The story of Suikoden II centers around the protagonist, Riou Genkaku (canon name; although other name can also be chosen by the player), his childhood best friend Jowy Atreides, and his adopted big sister Nanami. The story revolves around Riou and Jowy each acquiring one half of the Rune of the Beginning, one of the 27 True Runes that each govern an aspect of the Suikoden universe and are the source of all magical powers. The Rune, whose name references the creation myth of the Suikoden universe, governs conflict and war, and steers the destinies of Riou and Jowy so they must fight each other until one is defeated and the two halves are reunited. Their fated conflict causes much pain for Nanami, who wishes for the three friends to run away and live a quiet and happy life together.

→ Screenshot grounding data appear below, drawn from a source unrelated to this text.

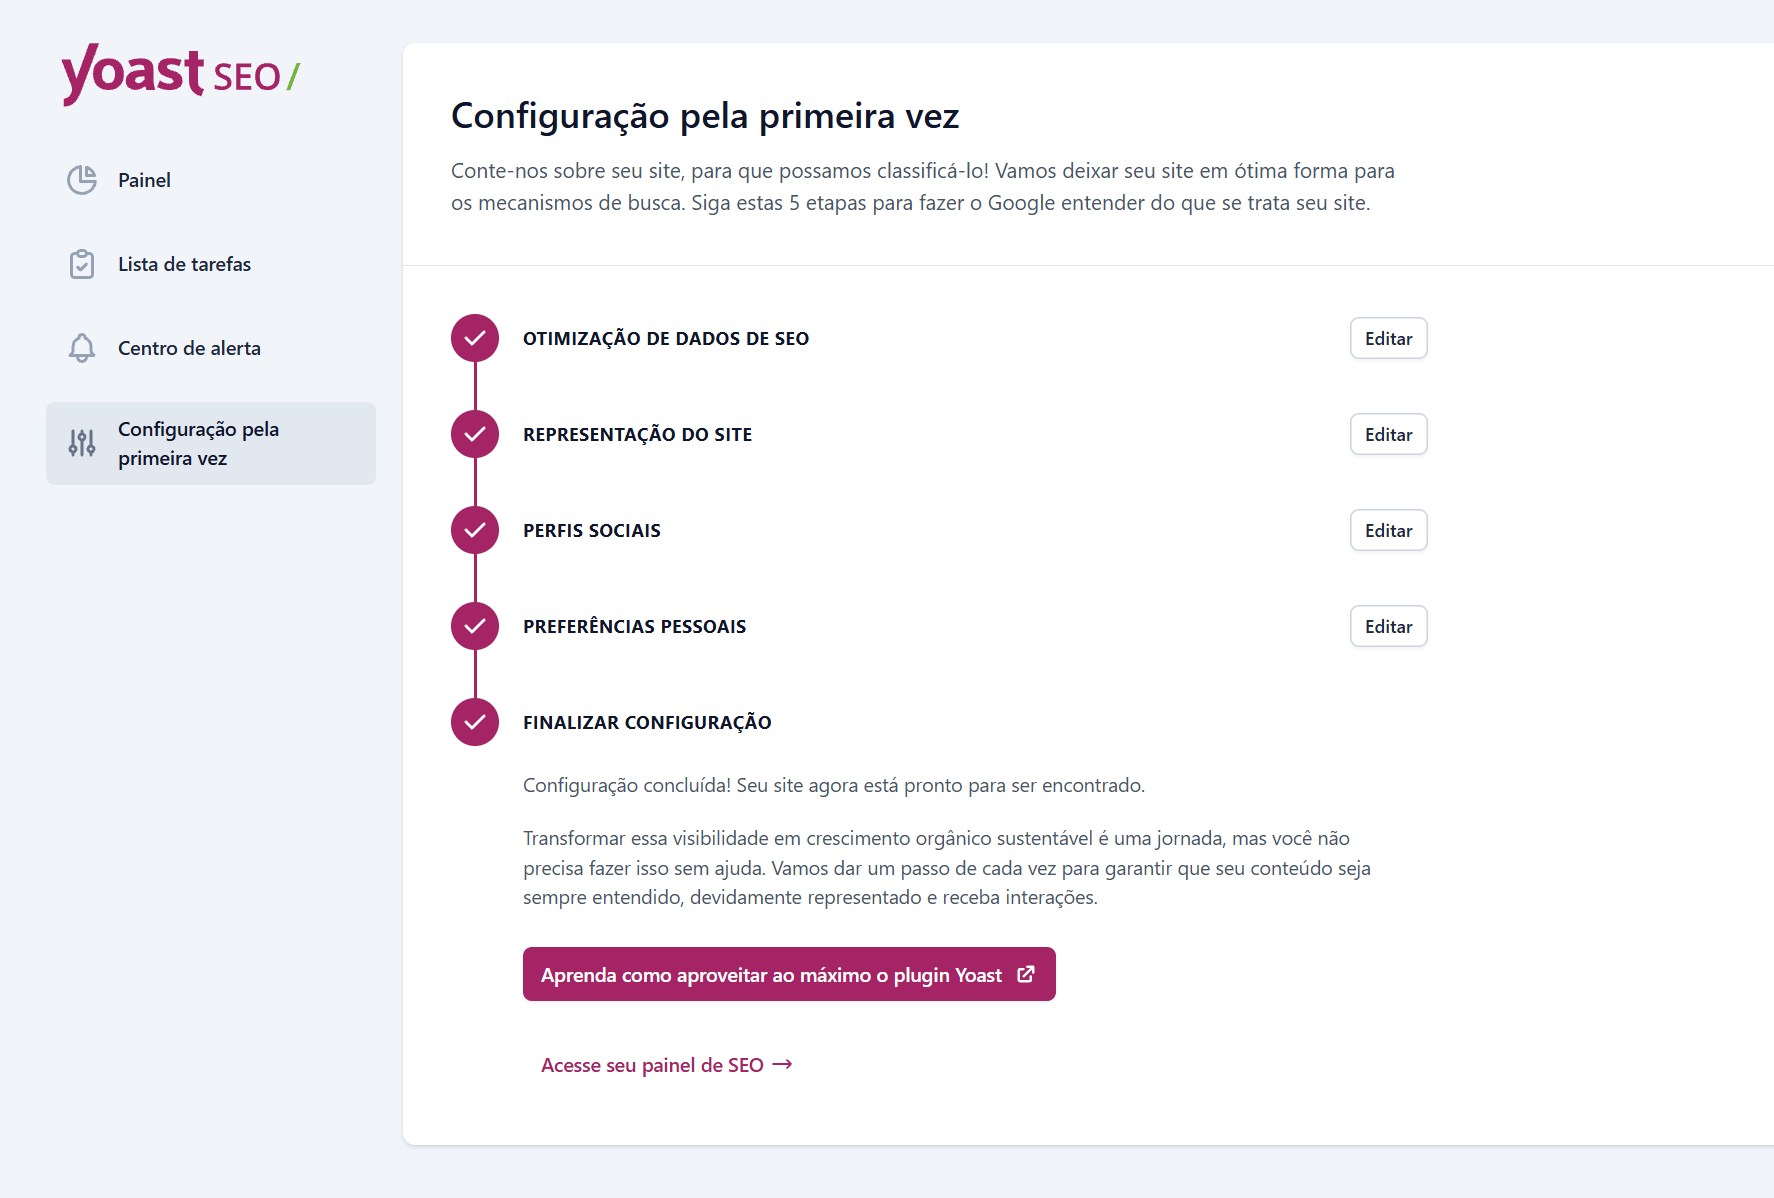Click the Centro de alerta bell icon

pos(82,348)
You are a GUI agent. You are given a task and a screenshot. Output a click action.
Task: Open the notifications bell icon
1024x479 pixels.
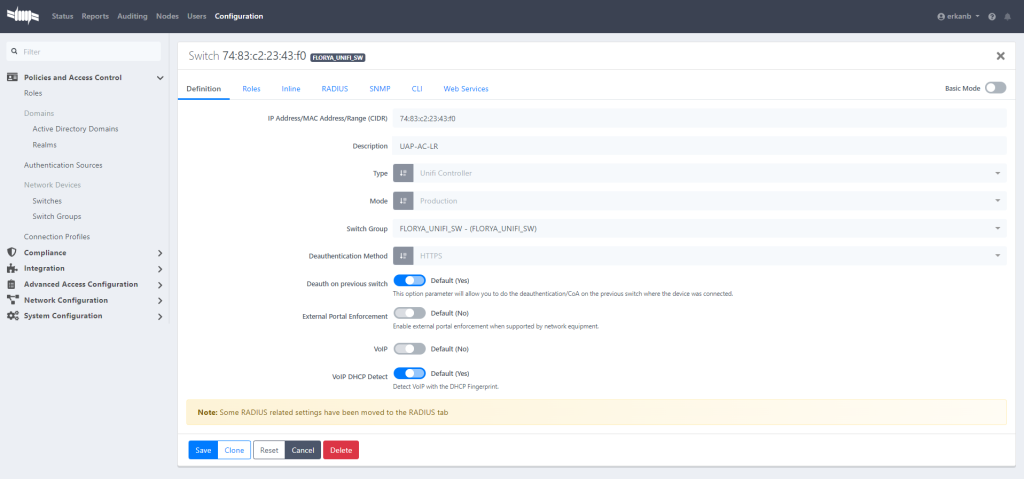(x=1007, y=17)
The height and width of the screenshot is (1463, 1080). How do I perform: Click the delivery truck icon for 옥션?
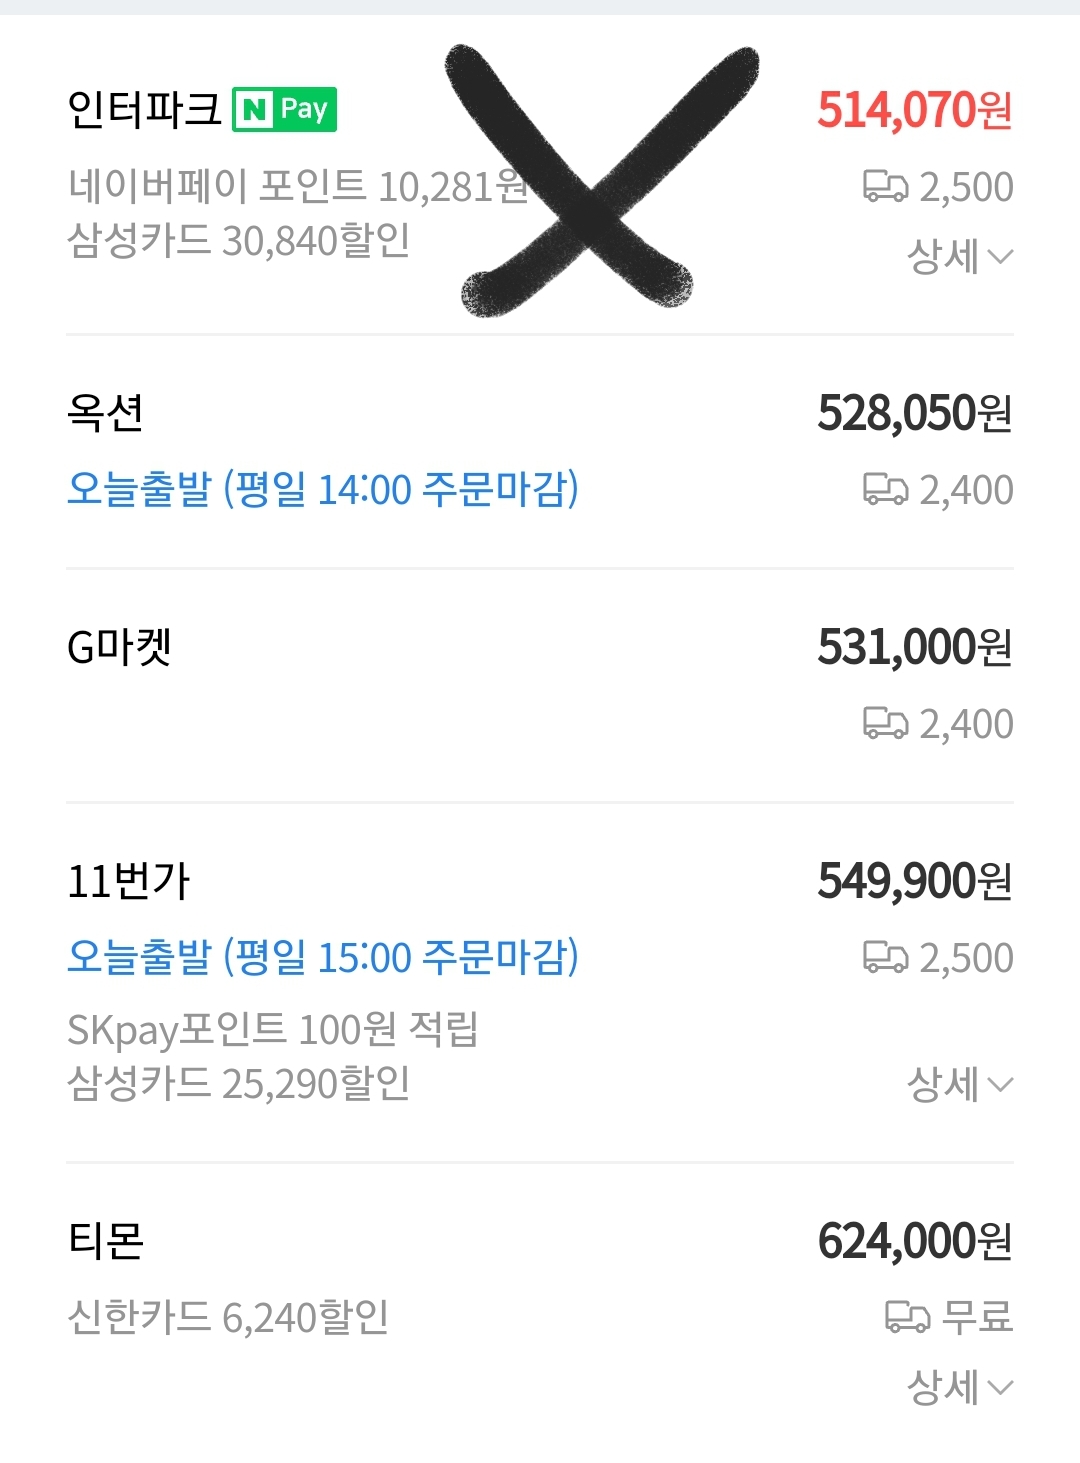pos(885,490)
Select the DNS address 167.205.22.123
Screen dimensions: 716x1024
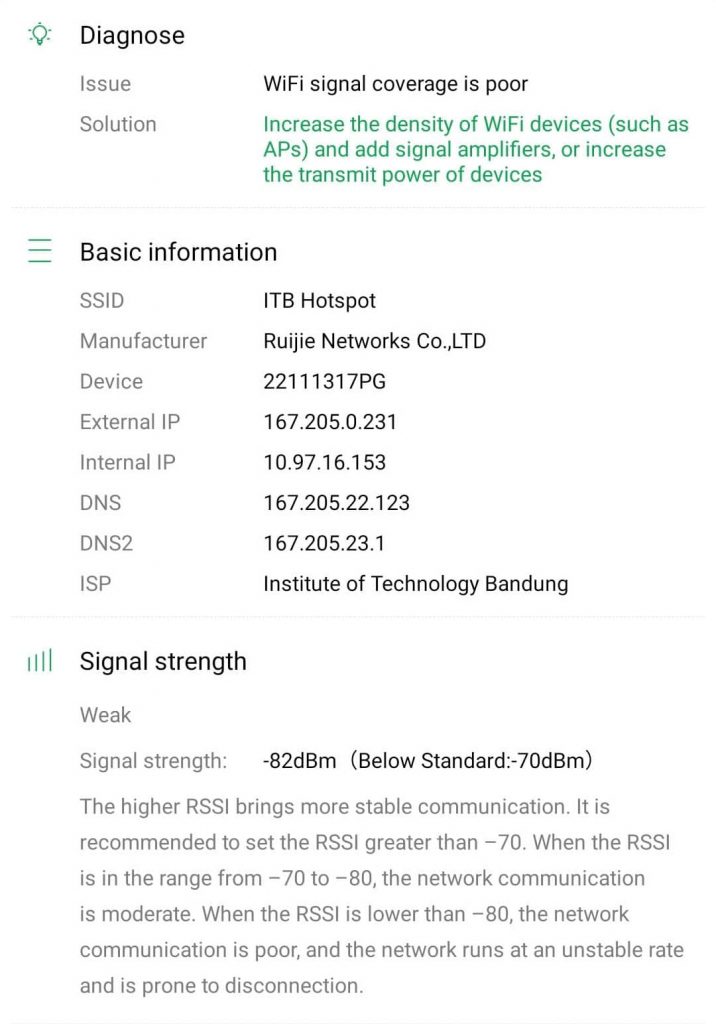336,503
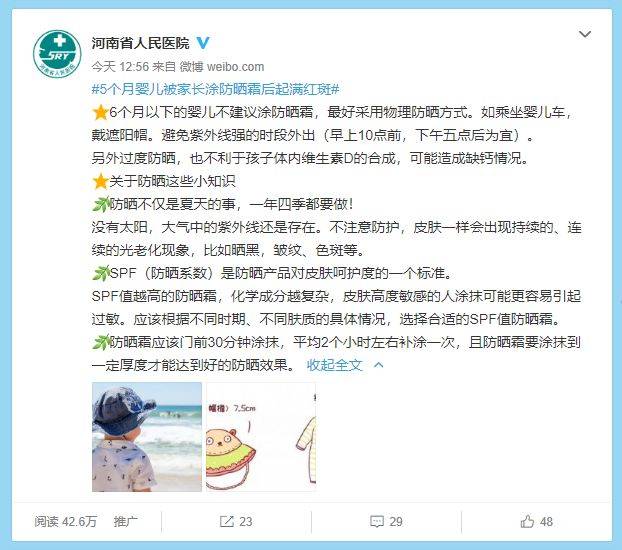622x550 pixels.
Task: View the 阅读 42.6万 read count
Action: [65, 521]
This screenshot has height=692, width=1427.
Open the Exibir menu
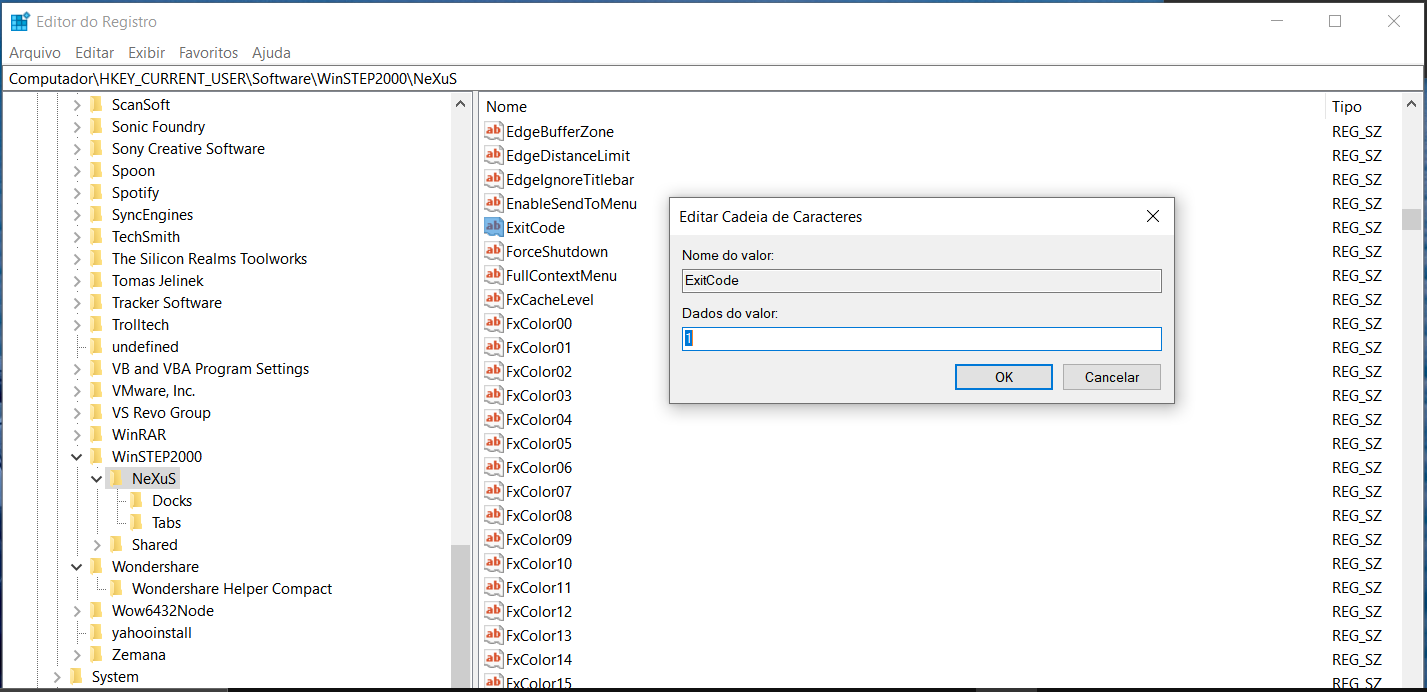point(146,52)
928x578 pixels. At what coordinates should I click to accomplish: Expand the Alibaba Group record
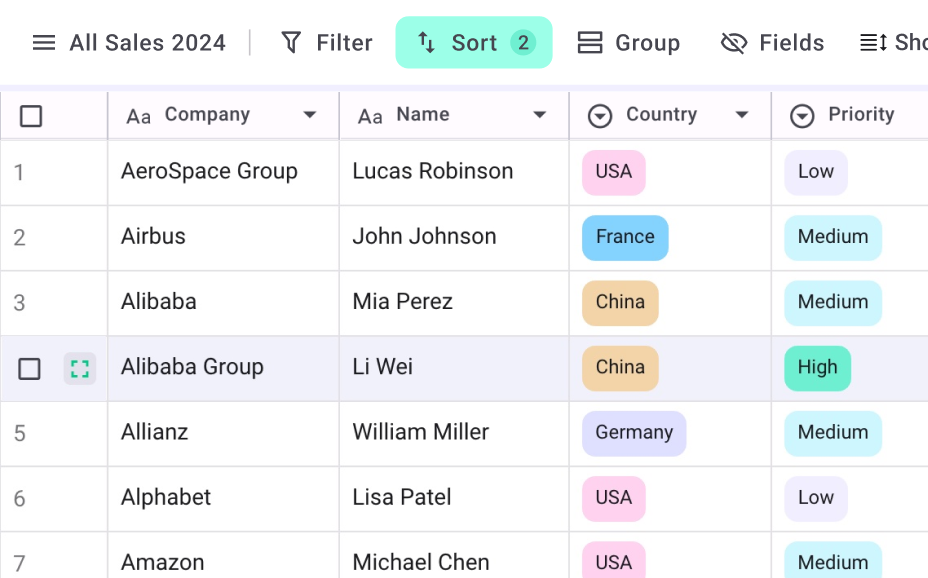click(x=80, y=369)
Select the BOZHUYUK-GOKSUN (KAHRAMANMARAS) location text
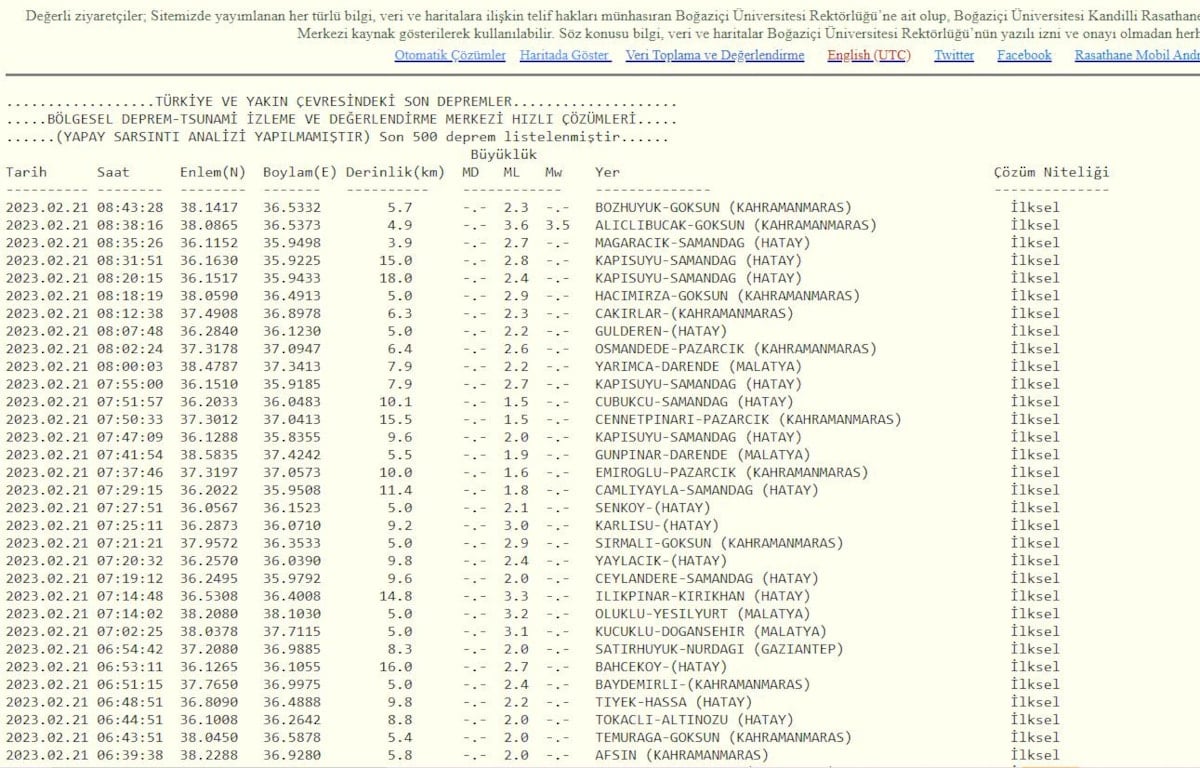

The main conflict of the story centers on a war between the nations of Highland and the City-States of Jowston. The antagonist for the majority of the game is Prince Luca Blight, heir to the throne of Highland. Luca is a brutal and bloodthirsty madman who developed a strong hatred for Jowston at a young age after witnessing his mother's rape by Jowstonian soldiers during an earlier war. Other antagonists include Neclord, a senile vampire who uses another of the True Runes to fulfill his lust and sadistic tendencies; Gordeau, the brutal leader of an order of knights; Leon, a mysterious strategist working for his own ends; and the Beast Rune, driven by its instinct to seek Luca, so both can combine their power together to become even stronger.

As with all Suikoden games, the principal cast of the game is the 108 Stars of Destiny, who play important or minor roles in the plot of the game. Important characters include Shu, student of Mathiu who becomes Riou's main strategist; Eilie, Riou main romantic interest; Teresa, a steadfast woman acting as a mayor in her father's place; Kiba, a Highland general who defects after Riou defeats him; Chaco, an impertinent young member of a race of flying humanoids; and Apple, another Mathiu disciple that secretly have romantic feeling for Shu and one of Riou logistic tactician.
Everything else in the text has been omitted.